══ DATA ROWS ══

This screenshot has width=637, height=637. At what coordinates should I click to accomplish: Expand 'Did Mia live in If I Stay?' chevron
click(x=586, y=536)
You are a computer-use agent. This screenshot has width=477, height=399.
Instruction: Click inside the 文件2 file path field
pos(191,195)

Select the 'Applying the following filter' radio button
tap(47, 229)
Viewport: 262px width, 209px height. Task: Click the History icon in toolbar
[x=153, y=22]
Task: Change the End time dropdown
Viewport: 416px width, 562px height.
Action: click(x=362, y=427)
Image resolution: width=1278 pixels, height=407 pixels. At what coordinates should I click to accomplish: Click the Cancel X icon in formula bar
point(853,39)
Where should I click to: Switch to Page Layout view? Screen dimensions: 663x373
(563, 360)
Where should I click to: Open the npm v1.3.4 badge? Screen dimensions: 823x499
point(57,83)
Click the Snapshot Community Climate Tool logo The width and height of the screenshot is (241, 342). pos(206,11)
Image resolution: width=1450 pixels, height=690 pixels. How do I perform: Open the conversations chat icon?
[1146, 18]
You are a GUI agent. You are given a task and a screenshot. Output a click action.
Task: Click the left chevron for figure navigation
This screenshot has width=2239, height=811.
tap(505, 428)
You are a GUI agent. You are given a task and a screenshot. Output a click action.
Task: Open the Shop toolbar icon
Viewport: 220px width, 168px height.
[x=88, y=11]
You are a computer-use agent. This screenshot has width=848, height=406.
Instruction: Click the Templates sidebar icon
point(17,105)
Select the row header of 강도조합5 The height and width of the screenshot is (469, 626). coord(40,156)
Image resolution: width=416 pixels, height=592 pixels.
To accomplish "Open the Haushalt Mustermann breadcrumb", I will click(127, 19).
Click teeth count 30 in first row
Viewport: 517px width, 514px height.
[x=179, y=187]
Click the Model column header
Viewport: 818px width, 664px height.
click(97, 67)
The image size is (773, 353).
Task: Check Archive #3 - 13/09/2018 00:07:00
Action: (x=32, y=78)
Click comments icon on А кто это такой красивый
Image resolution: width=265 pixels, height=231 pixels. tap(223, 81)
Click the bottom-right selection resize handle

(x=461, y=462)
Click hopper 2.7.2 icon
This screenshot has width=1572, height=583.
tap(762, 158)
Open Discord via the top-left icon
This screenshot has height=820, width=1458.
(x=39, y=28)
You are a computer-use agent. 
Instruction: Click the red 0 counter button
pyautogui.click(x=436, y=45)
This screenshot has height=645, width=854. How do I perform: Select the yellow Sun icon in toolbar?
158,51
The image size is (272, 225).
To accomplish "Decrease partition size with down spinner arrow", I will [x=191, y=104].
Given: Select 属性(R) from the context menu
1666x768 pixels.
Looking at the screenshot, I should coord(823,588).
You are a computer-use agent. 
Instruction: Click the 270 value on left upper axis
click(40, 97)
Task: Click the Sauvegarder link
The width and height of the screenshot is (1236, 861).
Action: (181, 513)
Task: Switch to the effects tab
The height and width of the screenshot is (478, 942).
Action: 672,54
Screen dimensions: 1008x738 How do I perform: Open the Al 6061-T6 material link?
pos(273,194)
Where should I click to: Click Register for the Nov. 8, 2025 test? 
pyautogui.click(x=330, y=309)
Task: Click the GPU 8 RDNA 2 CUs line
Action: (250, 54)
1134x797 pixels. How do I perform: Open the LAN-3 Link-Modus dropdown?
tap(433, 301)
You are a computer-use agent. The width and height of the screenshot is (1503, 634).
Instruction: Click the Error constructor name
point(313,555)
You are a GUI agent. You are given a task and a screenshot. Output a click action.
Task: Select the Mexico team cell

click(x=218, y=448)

═══

Turn the lines above that run from the one containing "The image size is (272, 225)." through the one containing "Looking at the" into a numbered list, leaving out any blank lines.

COMPLETE OUTPUT
1. The image size is (272, 225).
2. To accomplish "Decrease partition size with down spinner arrow", I will [x=191, y=104].
3. Given: Select 属性(R) from the context menu
4. 1666x768 pixels.
5. Looking at the screenshot, I should coord(823,588).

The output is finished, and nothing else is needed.